* Work instruction *
Print the lines from the one containing "Click the right arrow scroll button" through the end of the listing below, exactly as written. Any pictures stay out.

* Recorded data *
***
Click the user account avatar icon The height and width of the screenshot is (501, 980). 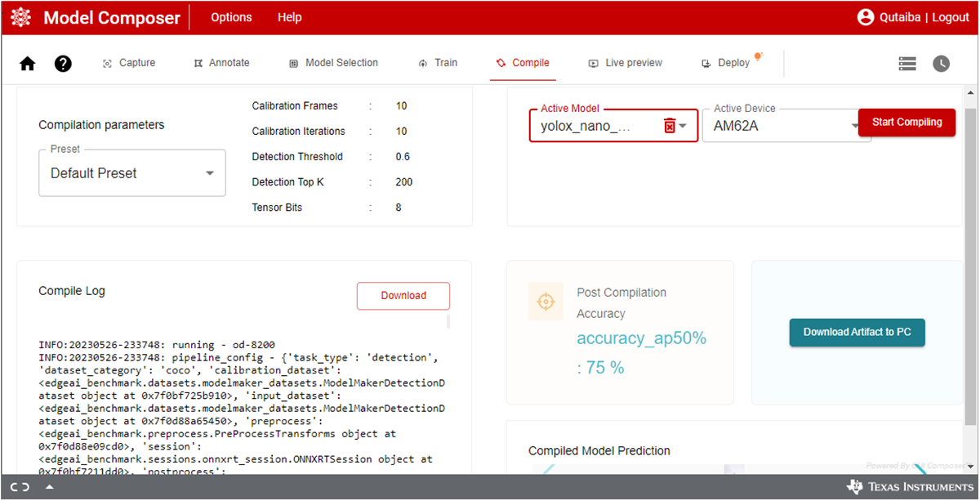[x=866, y=17]
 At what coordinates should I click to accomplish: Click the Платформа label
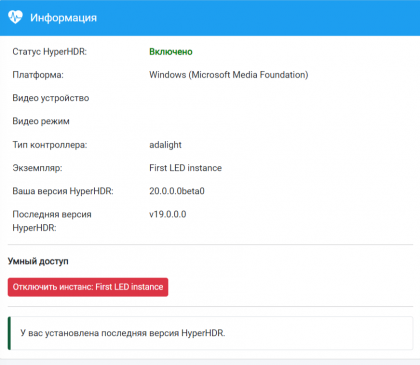(38, 75)

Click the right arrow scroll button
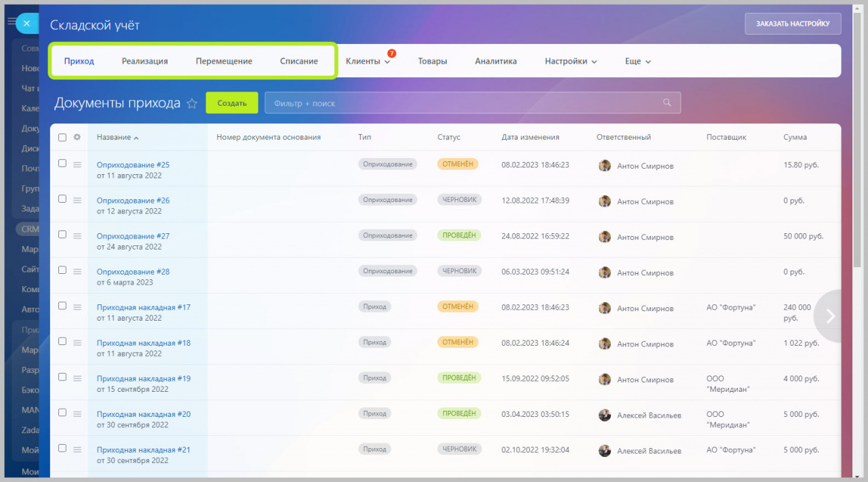tap(830, 316)
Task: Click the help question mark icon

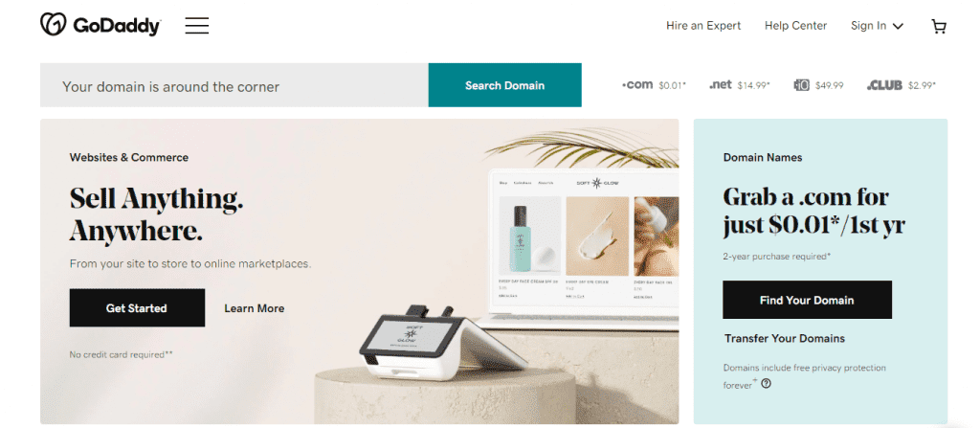Action: 766,384
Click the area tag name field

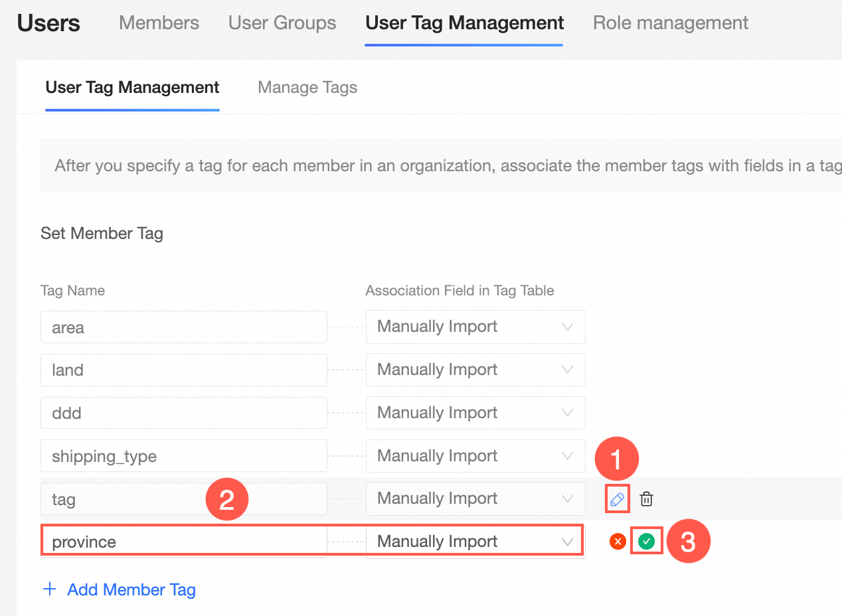pyautogui.click(x=183, y=327)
***
* Answer to the problem *
Click the right arrow scroll button
tap(830, 316)
Task: Click the help question mark icon

Action: 766,384
Click the area tag name field

pyautogui.click(x=183, y=327)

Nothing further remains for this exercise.